#### [Page text]
________________________
← Computer Programming I


Problem 1: The Ingredient Checker

Problem Statement: You are writing a helper function for a cooking app. Users have a list of ingredients currently in their fridge (“pantry”), and they want to cook a specific recipe that requires a list of items (“recipe”).

Write a function check_ingredients(pantry_list, recipe_list) that compares the two lists and returns two specific lists:

  1. missing_items: Ingredients the user needs to buy (items in the recipe but NOT in the pantry).
  2. available_items: Ingredients the user already has for this recipe (items in both the recipe AND the pantry).

Requirements:

  • The input lists might contain duplicates (e.g., user added “eggs” twice) - handle this using Sets.
  • The input lists might have inconsistent casing (e.g., “Eggs” vs “eggs”). Convert everything to lowercase before comparing.
  • The returned lists must be sorted alphabetically.

Test Case:

pantry = ["Eggs", "flour", "Milk", "eggs", "salt"]
recipe = ["flour", "milk", "Sugar", "Eggs", "butter"]

missing, available = check_ingredients(pantry, recipe)

print(f"Need to buy: {missing}")
print(f"Already have: {available}")

Expected Output:

Need to buy: ['butter', 'sugar']
Already have: ['eggs', 'flour', 'milk']

Problem 2: The Receipt Printer

Problem Statement: You are building a point-of-sale system. You have three lists representing a customer’s shopping cart. The lists are parallel (index 0 in all lists refers to the first item).
________________________
#### [Task details]
Copy the programming exercise, starting at the words "Problem Statement: You are writing" and stopping after "lowercase before comparing.", and swap "fridge" for "kitchen". None of the data that follows is needed here.
________________________
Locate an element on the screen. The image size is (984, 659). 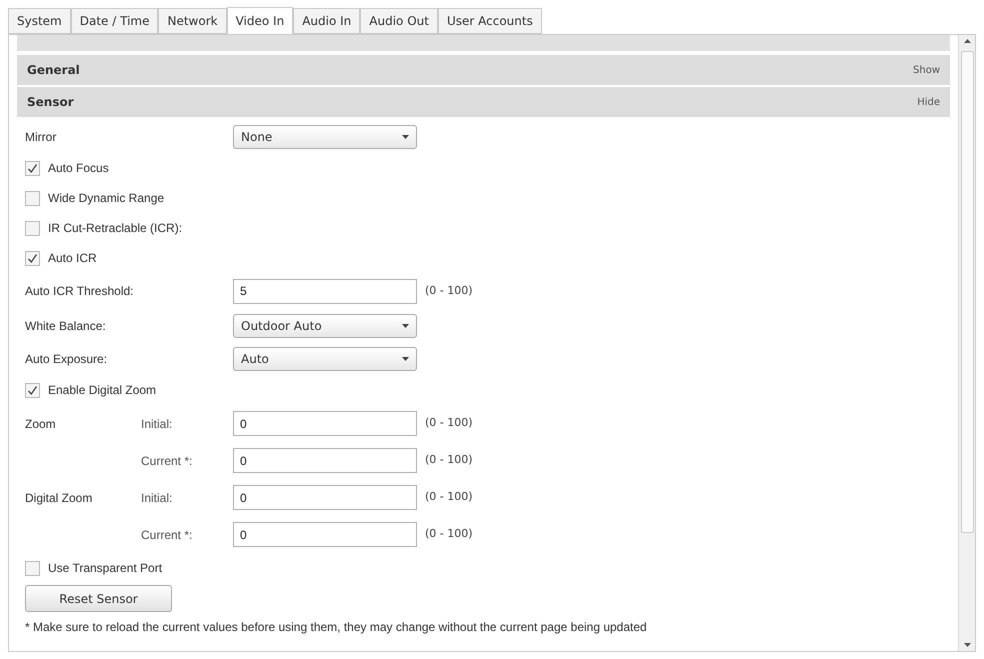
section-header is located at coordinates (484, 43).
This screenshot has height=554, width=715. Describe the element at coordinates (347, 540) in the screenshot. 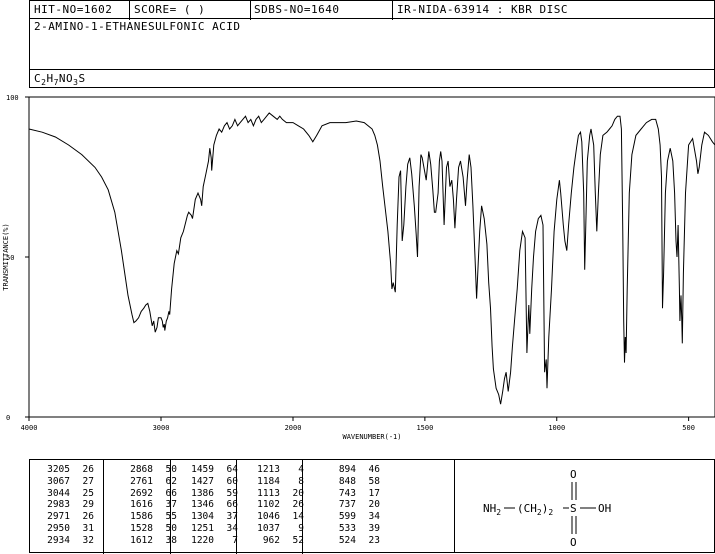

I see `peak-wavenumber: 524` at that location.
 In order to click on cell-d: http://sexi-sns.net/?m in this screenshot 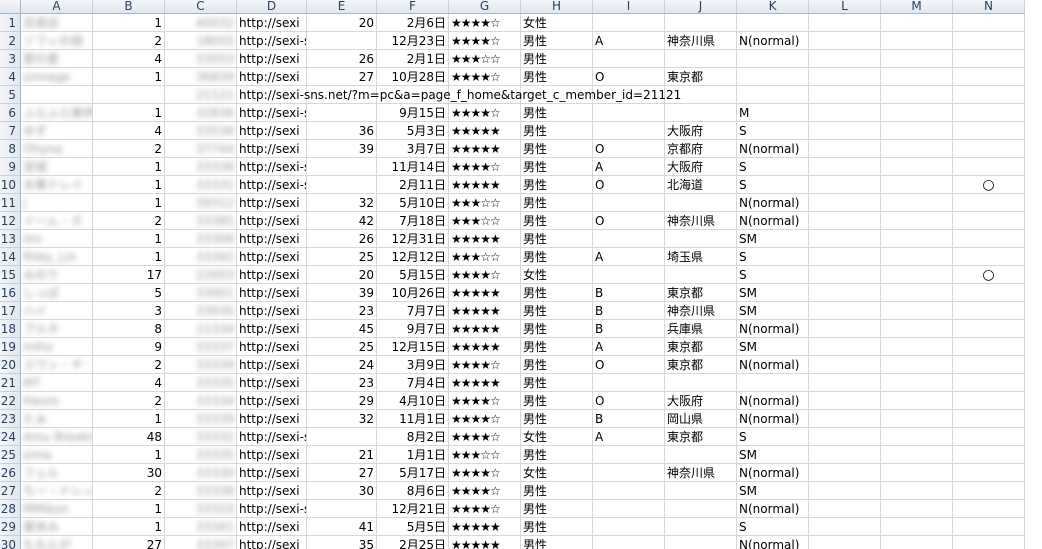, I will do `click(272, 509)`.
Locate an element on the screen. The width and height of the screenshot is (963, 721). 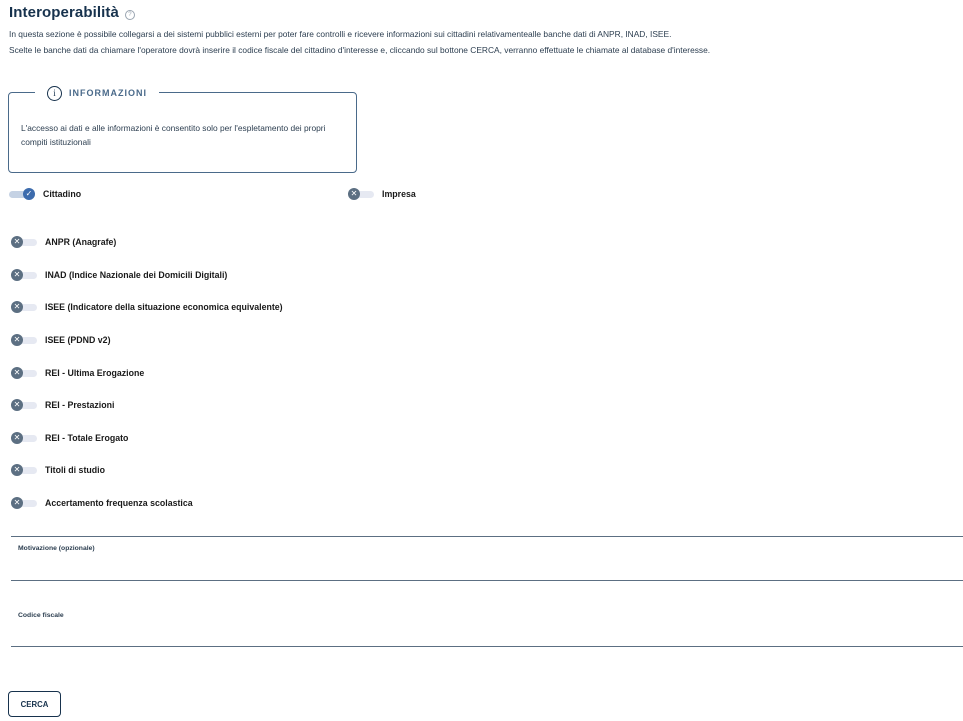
________________________
#### [Response area]
Problem Statement: You are writing a helper function for a cooking app. Users have a list of ingredients currently in their kitchen (“pantry”), and they want to cook a specific recipe that requires a list of items (“recipe”).

Write a function check_ingredients(pantry_list, recipe_list) that compares the two lists and returns two specific lists:

  1. missing_items: Ingredients the user needs to buy (items in the recipe but NOT in the pantry).
  2. available_items: Ingredients the user already has for this recipe (items in both the recipe AND the pantry).

Requirements:

  • The input lists might contain duplicates (e.g., user added “eggs” twice) - handle this using Sets.
  • The input lists might have inconsistent casing (e.g., “Eggs” vs “eggs”). Convert everything to lowercase before comparing.